**PROBLEM DESCRIPTION**
Go to the line below that contains "Where should I". From there to the end of the records, reproduce each line exactly, except the pictures.
**** DATA SUPPLIED ****
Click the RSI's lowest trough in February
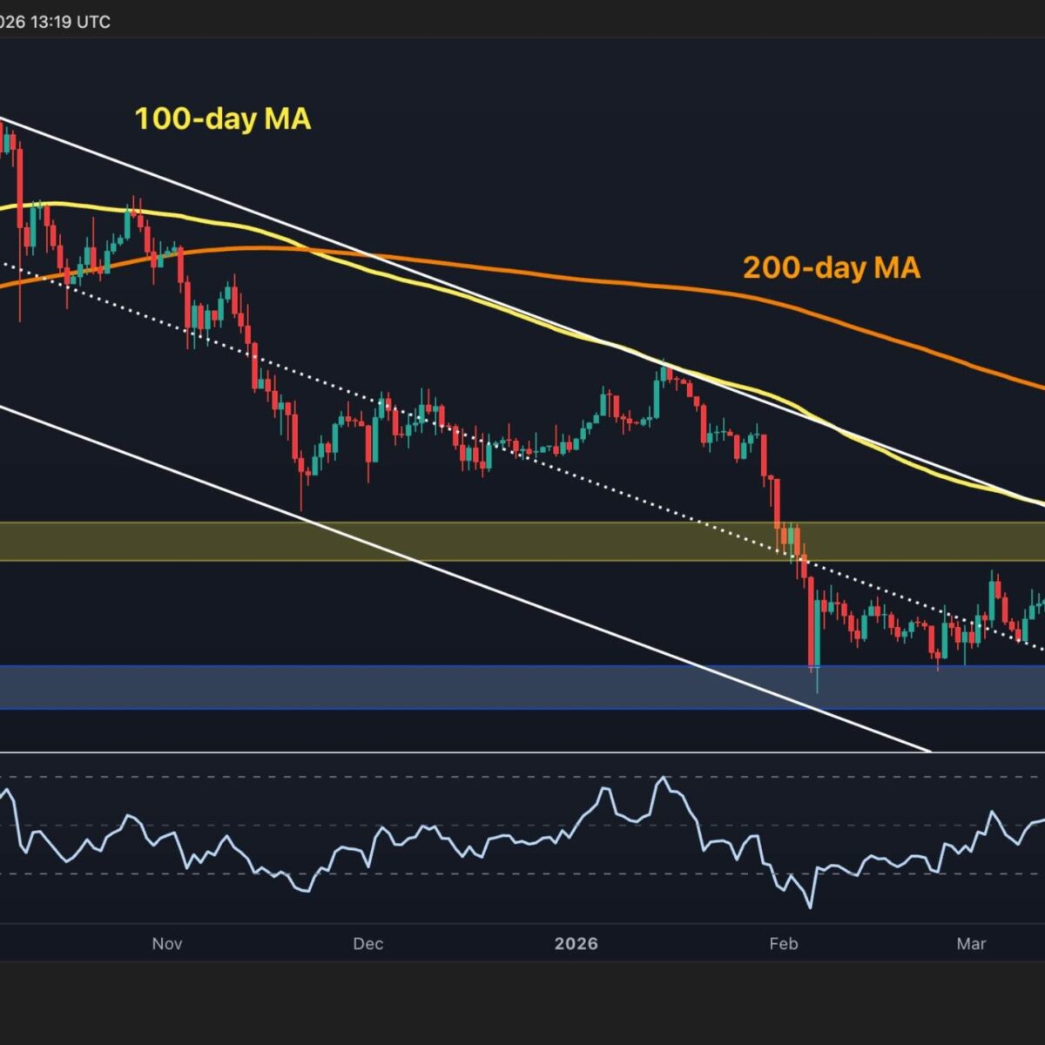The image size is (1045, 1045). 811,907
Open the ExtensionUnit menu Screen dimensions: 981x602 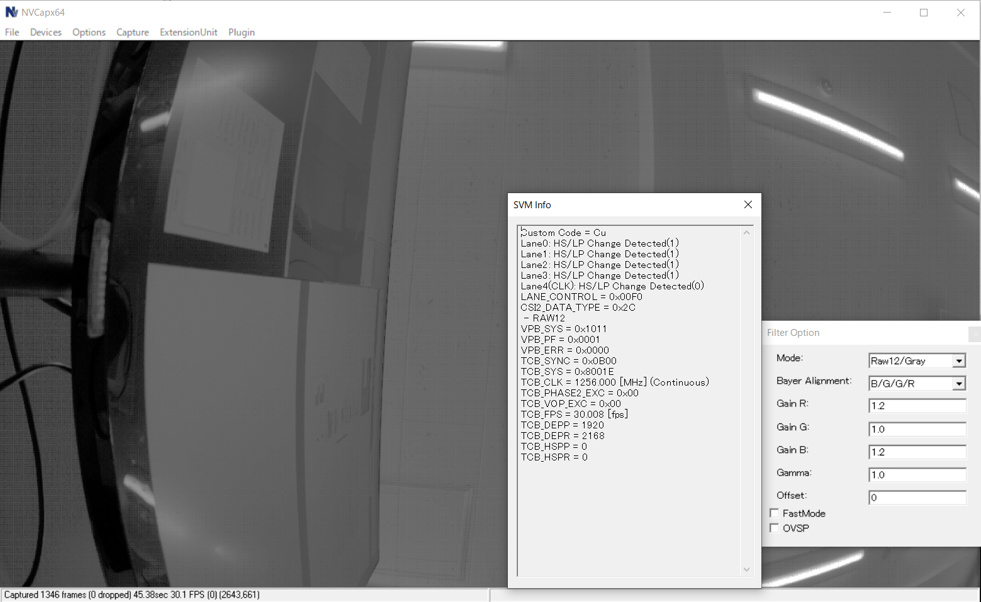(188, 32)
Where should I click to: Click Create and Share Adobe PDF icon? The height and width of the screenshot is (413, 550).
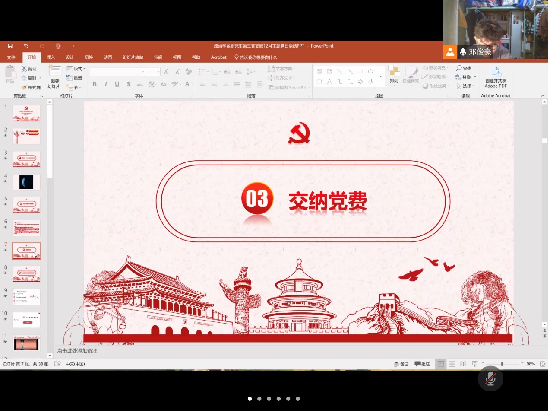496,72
****
**COMPLETED EXERCISE**
Where should I click to: Click Create and Share Adobe PDF icon? The height and width of the screenshot is (413, 550).
496,72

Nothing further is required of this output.